When we saw the House debate yesterday, it was striking how many members talked about their personal reactions to the uprising, some saying they feared for their lives. This fear was quite real, especially given what we have since learned about the organized nature of the siege and the intent to commit murder.

One Democrat after another spoke of Trump inciting violence Missouri’s Cori Bush called him “the white supreme boss.” One Republican after another called the movement an unprecedented “skin,” as Ronny Jackson of Texas put it, and an attempt at revenge.

Each side accused the other of crushing political unity. Republicans said Democrats had opposed the election results for George W. Bush and Trump; Democrats said it was symbolic protests long after John Kerry and Hillary Clinton confessed.

Outside, photographs showed National Guard troops who should have been there last week and nibbled on marble floors, a reminder that the Capitol is still at war.

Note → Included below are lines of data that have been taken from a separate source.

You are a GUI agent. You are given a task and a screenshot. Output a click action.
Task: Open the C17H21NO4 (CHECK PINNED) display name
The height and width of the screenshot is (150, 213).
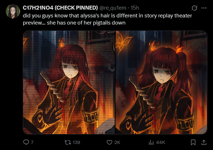click(60, 8)
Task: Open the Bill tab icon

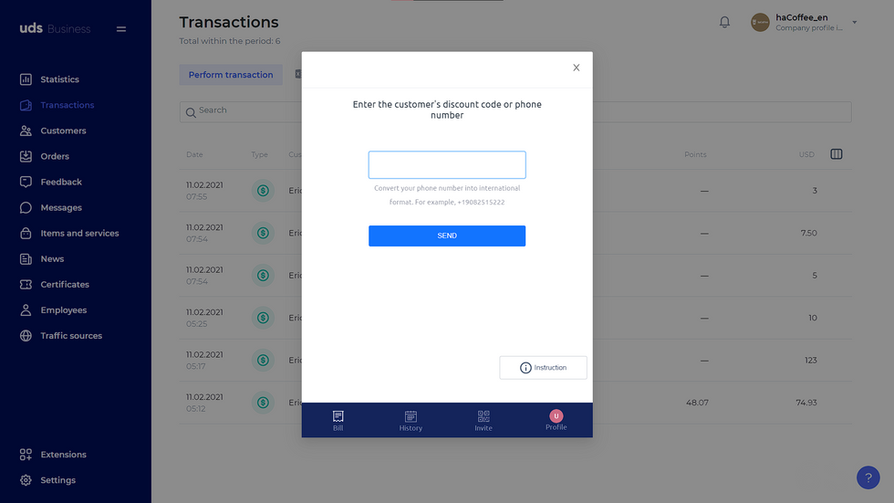Action: [x=338, y=416]
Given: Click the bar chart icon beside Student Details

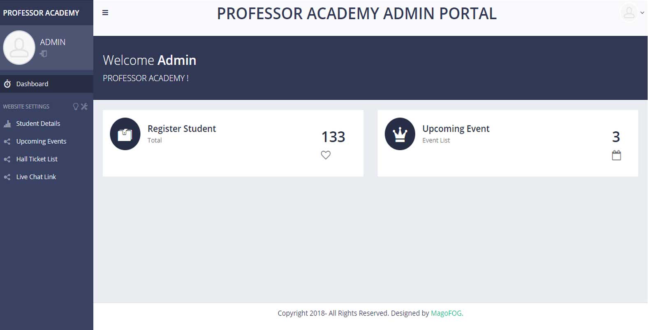Looking at the screenshot, I should (x=7, y=124).
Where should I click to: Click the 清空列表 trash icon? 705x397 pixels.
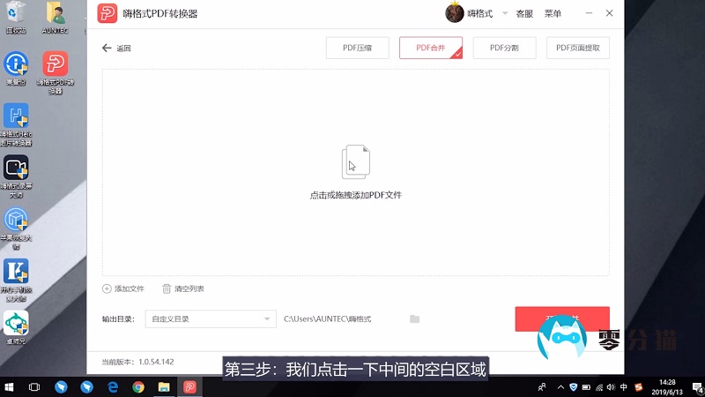tap(167, 288)
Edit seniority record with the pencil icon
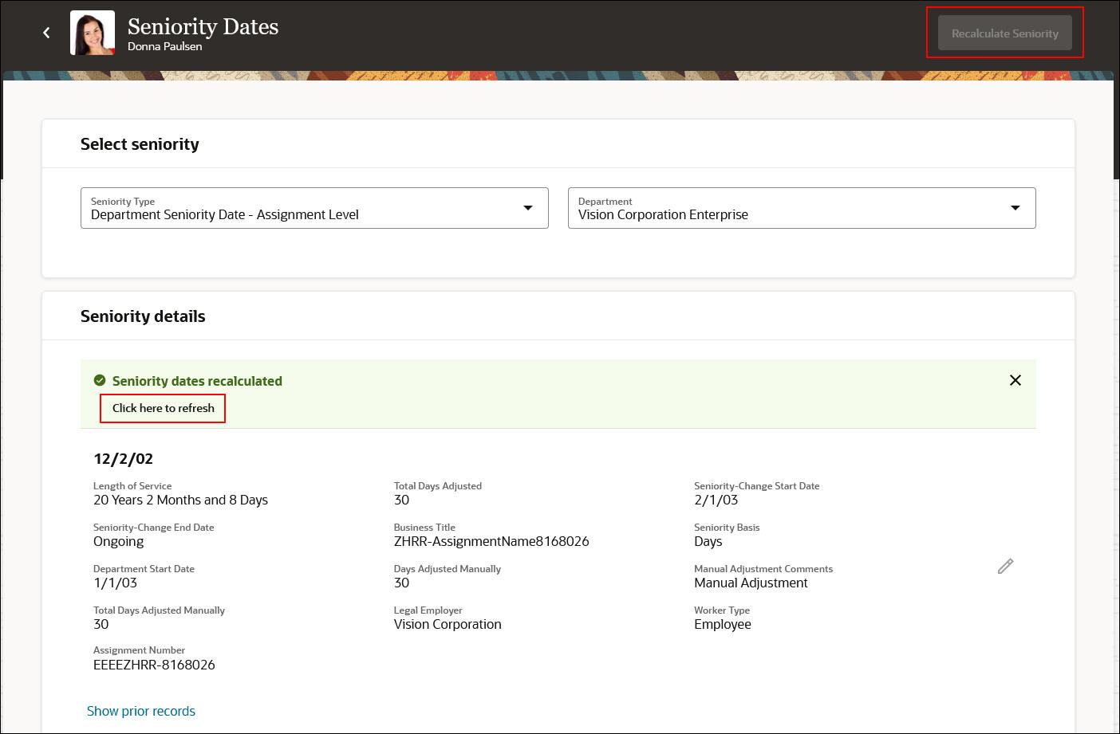Image resolution: width=1120 pixels, height=734 pixels. point(1005,566)
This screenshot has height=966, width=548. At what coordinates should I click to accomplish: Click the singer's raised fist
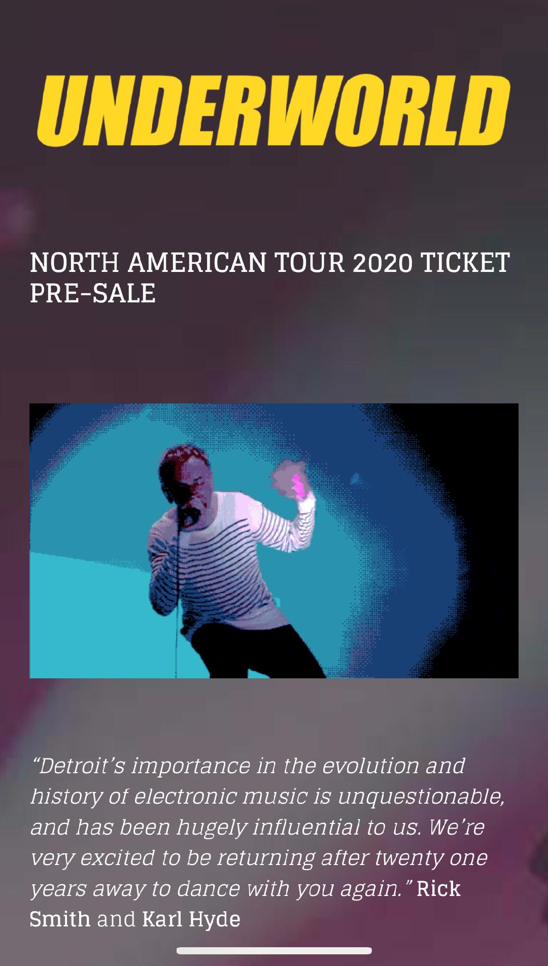[x=289, y=482]
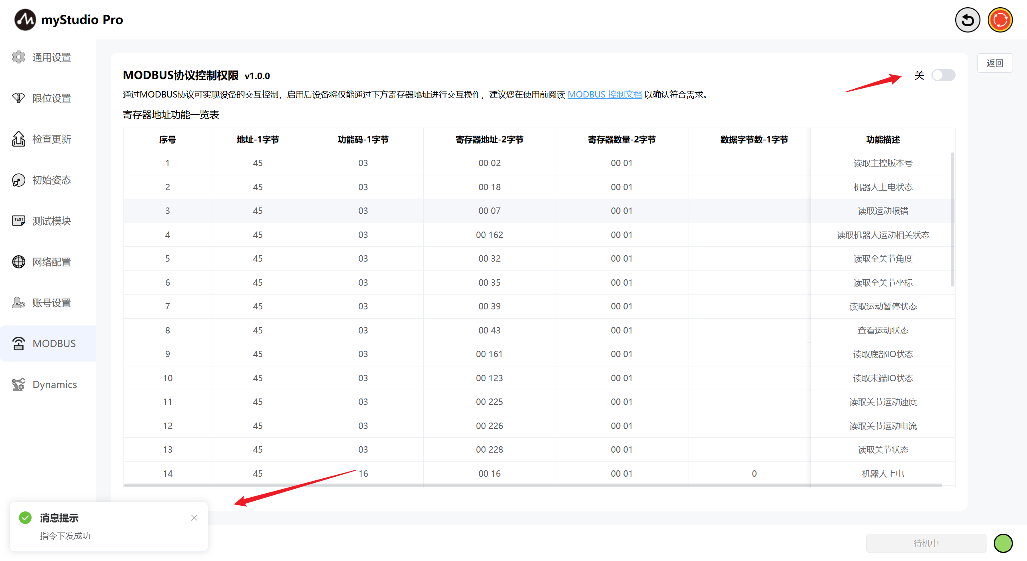Open Dynamics in the sidebar menu
Viewport: 1027px width, 561px height.
pos(55,384)
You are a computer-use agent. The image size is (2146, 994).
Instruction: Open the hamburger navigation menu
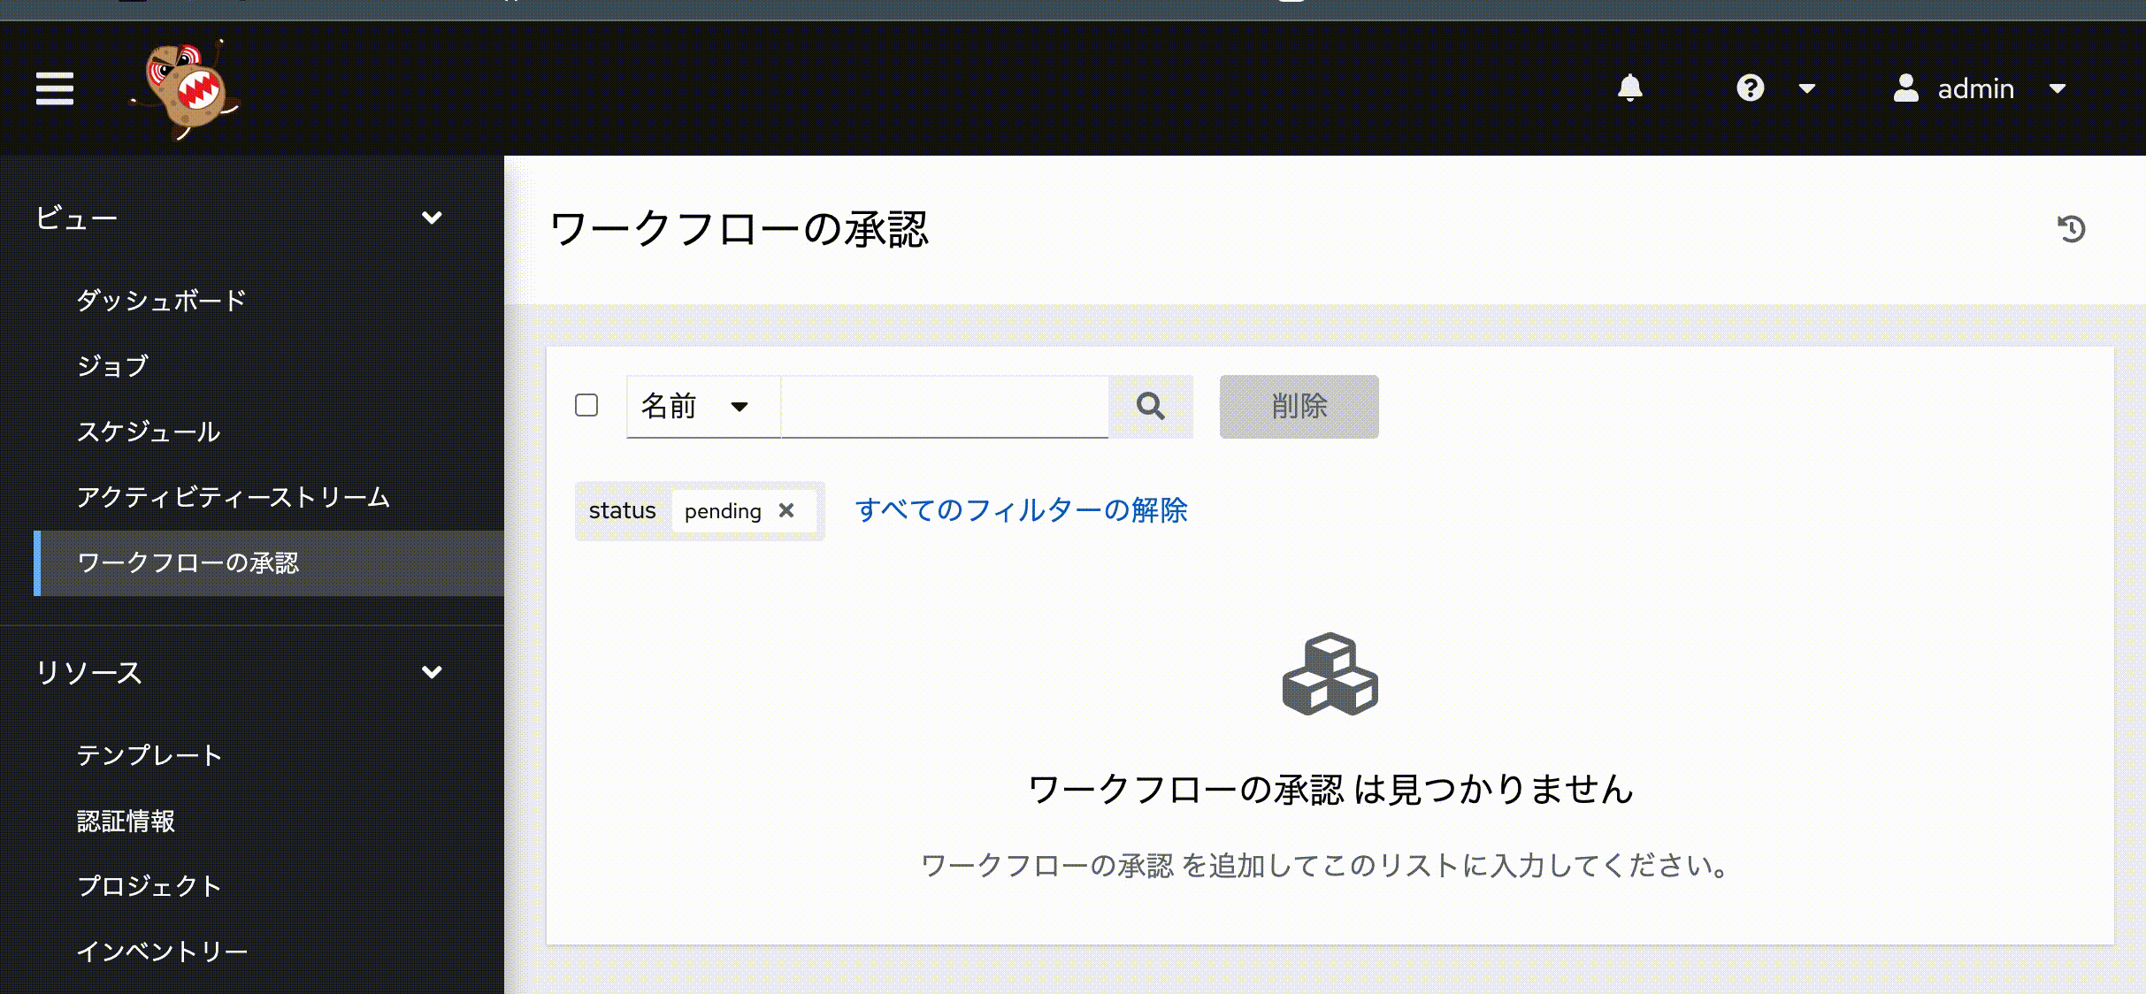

Democrats justified their busy jobs – no consultation, no ability to change the article accusing Trump of incitement – by saying that Trump represents such a clear and present danger that he should be removed from office as soon as possible.

But that argument was undermined by the fact that the Senate’s trial will not end until Trump is already out of office – and continued confusion over when the Democrats will present the case to the upper house.


Beyond the political cross-currents, it just seems strange to judge a former president who will be back in Mar-a-Lago before then. (McConnell’s office says no lawsuit will begin until after the inauguration.)

The Democrats, of course, want to hold the follow-up vote that prevents him from running again at the age of 78, four years from now. The downside of the Dems is that all of this will distract and overshadow the incoming Biden administration, with Covid-19 now killing as many as 4,400 Americans a day.

Meanwhile, the Twitter-less Trump issued a statement the old-fashioned way – email to the press – and an accompanying video orchestrated by White House aides. He said in the release that “in the light of reports of multiple demonstrations, I urge that there should be no violence, no crime and no vandalism of any kind. That is not what I stand for and that is not what America stands for. “

That’s a far more positive message than Trump’s “witch-hunt” rhetoric just a day earlier.